Le matin qui suit l'admission, le patient est réexaminé. Il est cliniquement stable. Mais on ne peut pas laisser passer l'association mononucléose + douleurs abdominales + sensibilité à l'examen + histoire traumatique récente. On demande donc en urgence une échographie abdominale, qui est réalisée le matin même. Bien vu : il existe une rupture de rate avec hématome sous-capsulaire mais sans hémorragie péritonéale. Direction le bloc opératoire où l'on réalise une splénectomie. Les suite sont simples. La rate pèse 588 g (normale : 200 g) ; à l'histologie, il existe une infiltration lymphoïde massive.
A noter qu'il s'est passé 18 heures entre l'admission et l'intervention et que, pendant ce laps de temps, le patient est resté stable sur le plan hémodynamique.
« Ce cas illustre une complication rare mais potentiellement fatale de l'infection par virus d'Epstein Barr. La rupture de rate survient dans 0,1 à 0,5 % des cas de mononucléose infectieuse ; la mortalité atteint 30 %, en général du fait d'un retard diagnostic. La rupture survient toujours en cas de splénomégalie, qui est présente dans la moitié des cas de mononucléose infectieuse », indiquent les auteurs.
La rupture « spontanée vraie » de rate est rare dans la mononucléose infectieuse. Dans la majorité des cas, en effet, les patients ont une histoire de traumatisme dans les jours précédents. Mais attention : ce traumatisme peut être mineur (se retourner dans son lit, tousser, vomir, déféquer). Le risque le plus important se situe dans la deuxième ou la troisième semaine, quand les modifications histologiques de la rate sont à leur maximum. Cela dit, des ruptures de rate sont survenues avant même l'apparition des symptômes, dans les cas où le diagnostic de mononucléose est fait en laboratoire.

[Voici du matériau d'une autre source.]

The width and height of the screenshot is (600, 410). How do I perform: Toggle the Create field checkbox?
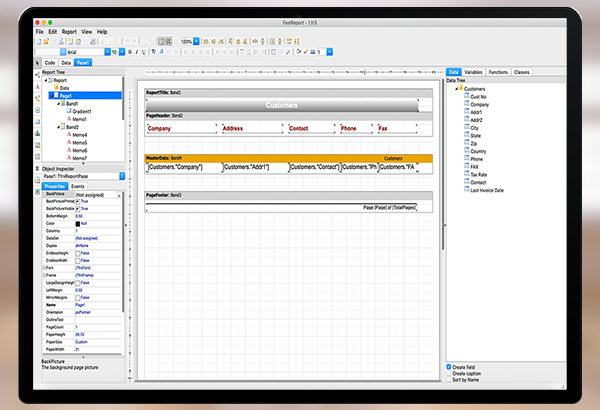[x=449, y=367]
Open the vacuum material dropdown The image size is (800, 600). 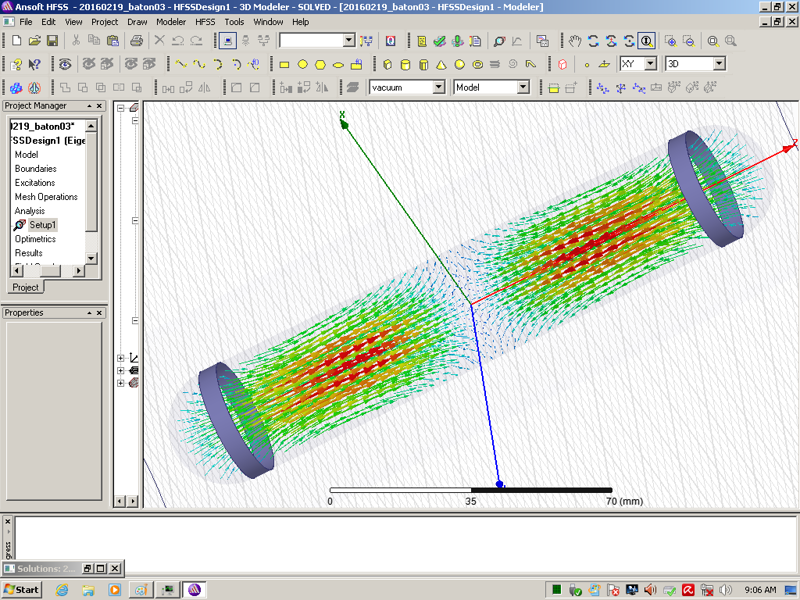pyautogui.click(x=438, y=88)
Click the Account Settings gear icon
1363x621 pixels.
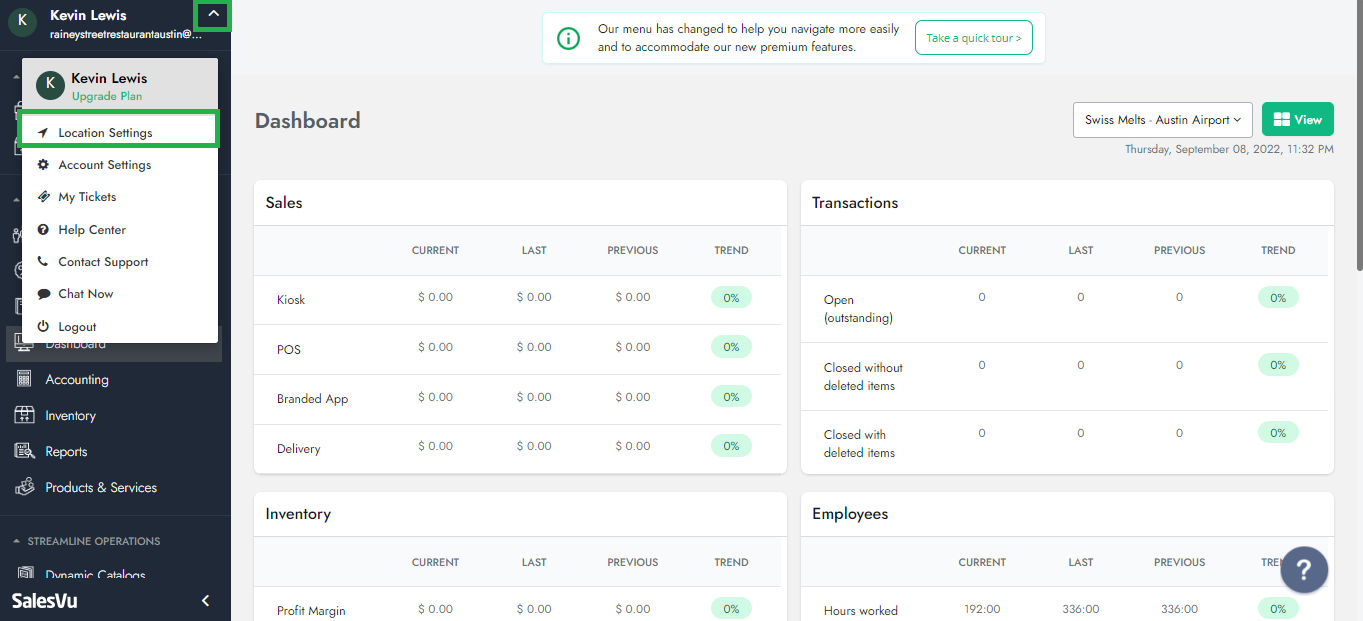click(x=43, y=165)
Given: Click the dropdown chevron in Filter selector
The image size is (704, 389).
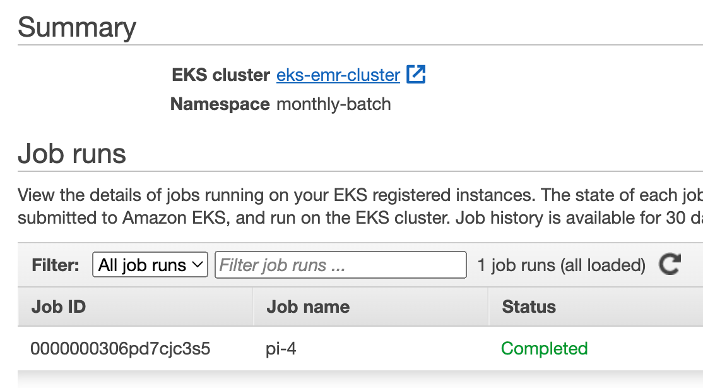Looking at the screenshot, I should click(x=197, y=265).
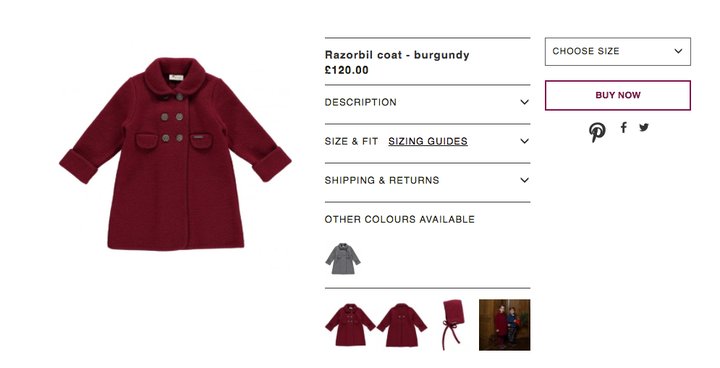The width and height of the screenshot is (720, 368).
Task: Click the Size & Fit label
Action: pyautogui.click(x=351, y=141)
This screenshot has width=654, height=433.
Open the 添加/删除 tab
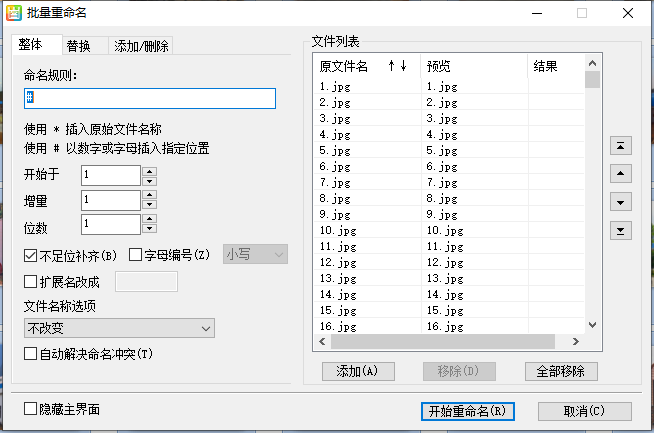pos(141,46)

Dans l'observation rapportée ici, il est vraisemblable que la rupture est survenue dès la première semaine, résultant du traumatisme gauche et des modifications histologiques de la rate. Le diagnostic de rupture de rate a été retardé du fait de la stabilité hémodynamique et du manque de coexistence de symptômes de mononucléose.

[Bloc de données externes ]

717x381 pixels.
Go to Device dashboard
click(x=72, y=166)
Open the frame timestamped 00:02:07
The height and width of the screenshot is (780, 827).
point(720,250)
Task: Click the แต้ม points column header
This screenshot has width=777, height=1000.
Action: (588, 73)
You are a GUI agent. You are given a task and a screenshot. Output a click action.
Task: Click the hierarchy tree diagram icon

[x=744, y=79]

« La rupture de rate dans la mononucléose se manifeste invariablement par des douleurs abdominales avec sensibilité à l'examen et signes variables d'irritation péritonéale.
Les douleurs abdominales sont rares dans la mononucléose non compliquée, même en cas de splénomégalie - 1 à 2 % des cas selon Hoagland. Leur survenue chez un patient ayant un diagnostic récent de mononucléose (ou des arguments clinique ou biologiques la suggérant) devraient toujours conduire à faire en urgence une échographie ou un scanner de l'abdomen. Les patients peuvent avoir mal dans l'hypochondre gauche ou droit et environ la moitié a également mal dans l'épaule gauche (signe de Kehr). Une tachycardie et une hypotension peuvent également être présentes (elles aussi sont rares dans la mononucléose non compliquée, quoique, chez ce patient, un fait salutaire a été l'absence de toute défaillance hémodynamique. »

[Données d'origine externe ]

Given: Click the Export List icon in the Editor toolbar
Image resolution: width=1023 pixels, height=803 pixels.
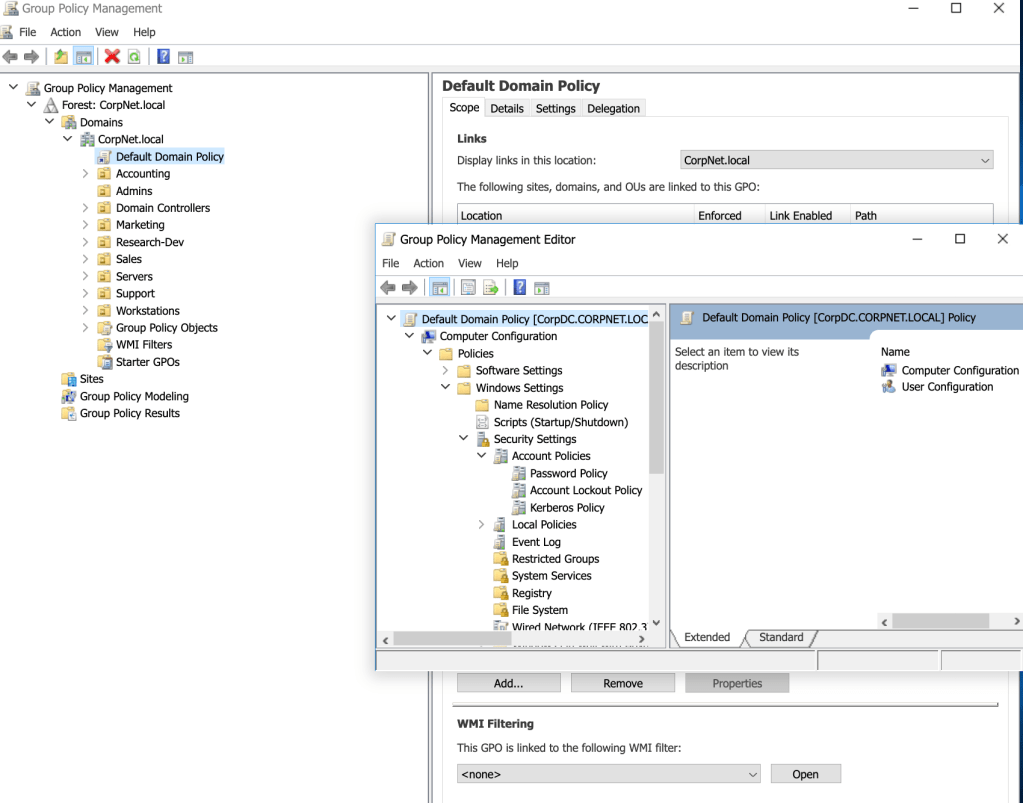Looking at the screenshot, I should (x=491, y=288).
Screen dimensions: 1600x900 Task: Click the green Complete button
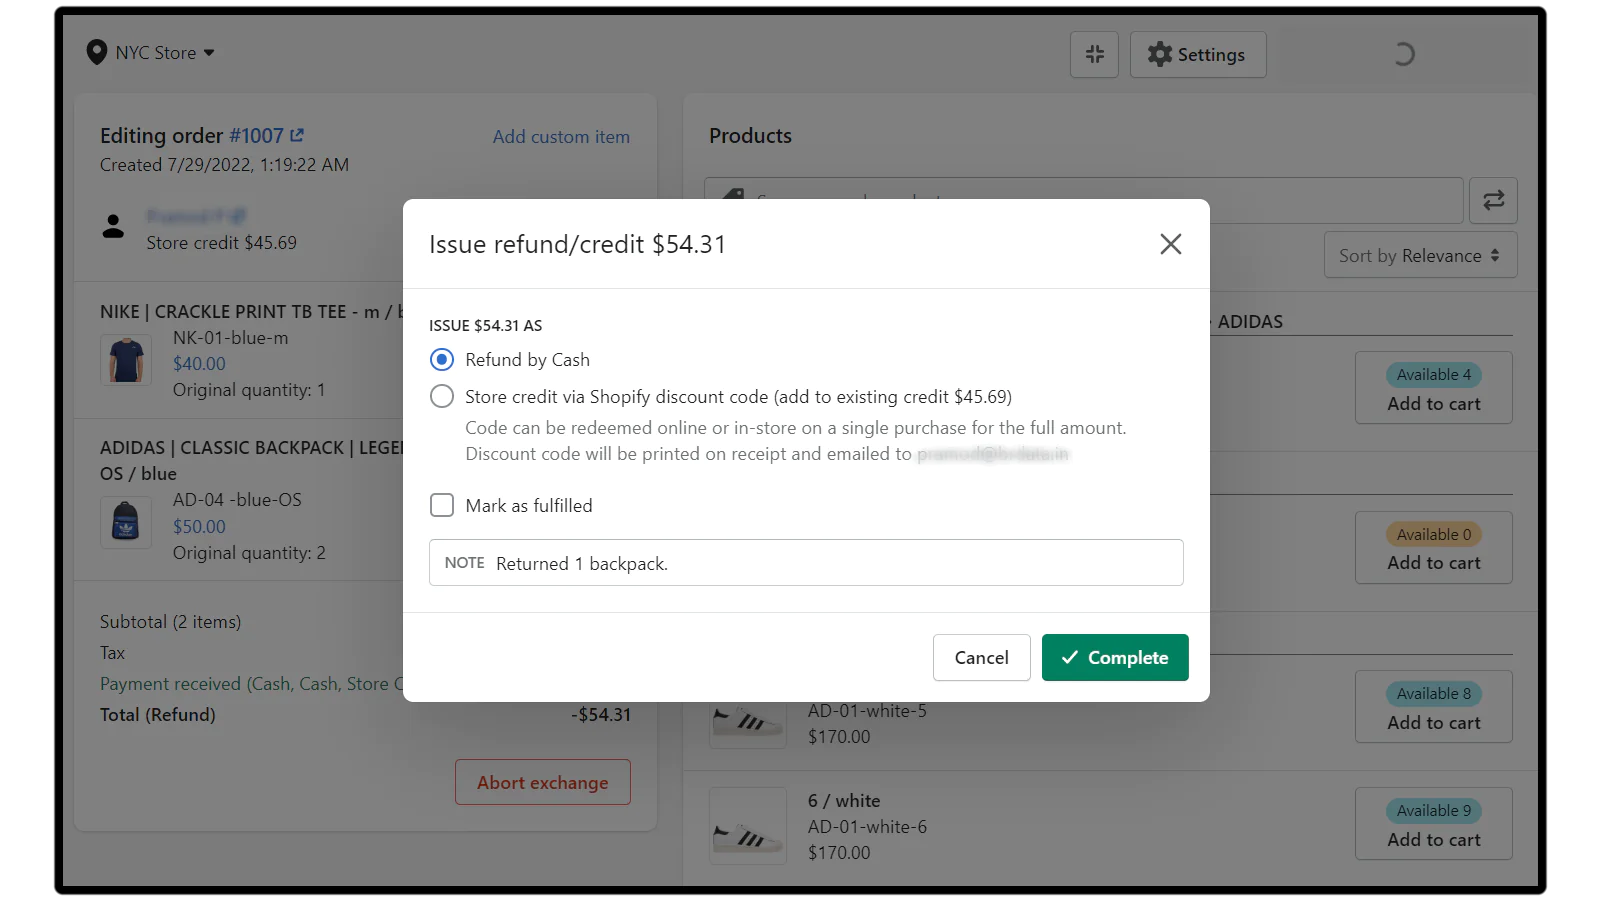[x=1114, y=658]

Echographie ou scanner d'urgence
Les patients qui ont une rupture de rate ont le plus souvent une splénectomie en urgence ; quelques travaux suggèrent que, chez les patients cliniquement stables et sans contracture, une prise en charge conservatrice pourrait être appropriée, rappellent les auteurs.
La rate reste histologiquement anormale pendant longtemps après l'amélioration des symptômes de la mononucléose. Certains auteurs ont donc recommandé que les patients qui ont une grosse rate s'abstiennent d'activité physique pendant deux à trois mois après la maladie, voire même six mois chez les athlètes.
« Notre cas illustre, d'une part, l'importance d'une évaluation soigneuse des patients atteints d'une mononucléose infectieuse et qui présentent des douleurs abdominales, d'autre part, la nécessité d'un haut index de suspicion de rupture de rate chez ces patients, même en l'absence d'instabilité hémodynamique », concluent les auteurs.
Ann Chapman et coll. « BMJ » du 16 mars 2002, pp. 860-861.